··· DATASET ENTRIES

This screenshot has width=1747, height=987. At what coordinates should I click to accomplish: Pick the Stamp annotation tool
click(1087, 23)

······
··· DATASET ENTRIES

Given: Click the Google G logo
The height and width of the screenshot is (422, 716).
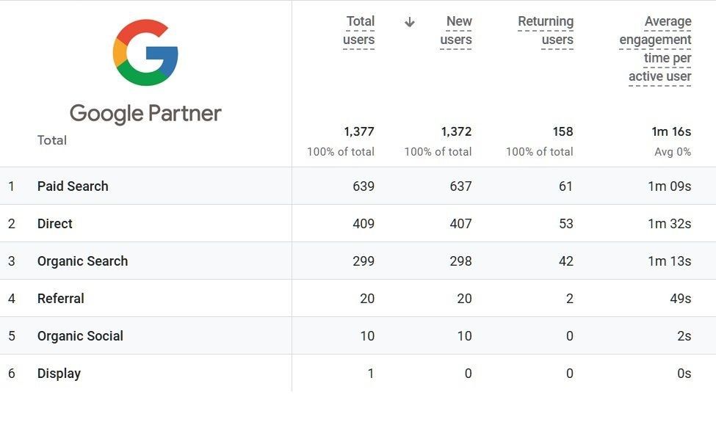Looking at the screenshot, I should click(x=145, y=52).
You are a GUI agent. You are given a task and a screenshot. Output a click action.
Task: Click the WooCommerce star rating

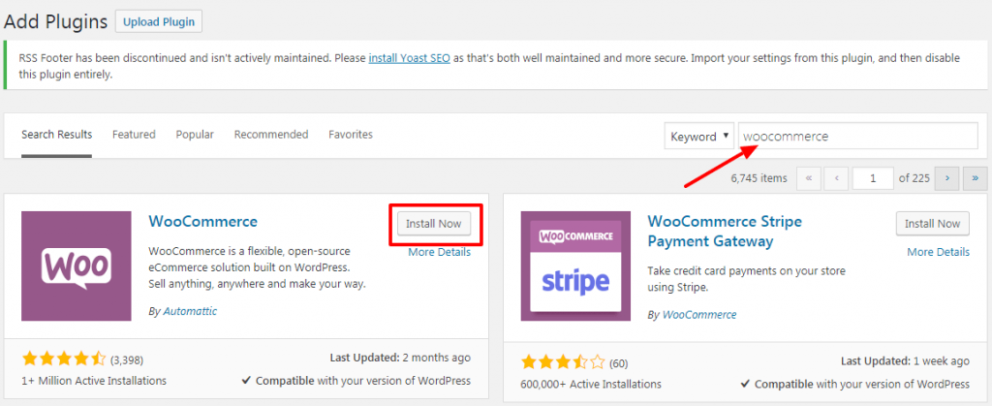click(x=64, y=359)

······

Go back to the lines above and output, exactly as they stand, the ones from the line containing "Given: Click the Google G logo" to the line containing "You are a GUI". Leave all pictures behind.

◆ SOLVED PROBLEM:
Given: Click the Google G logo
The height and width of the screenshot is (422, 716).
Looking at the screenshot, I should click(x=145, y=52).
You are a GUI agent. You are given a task and a screenshot. Output a click action.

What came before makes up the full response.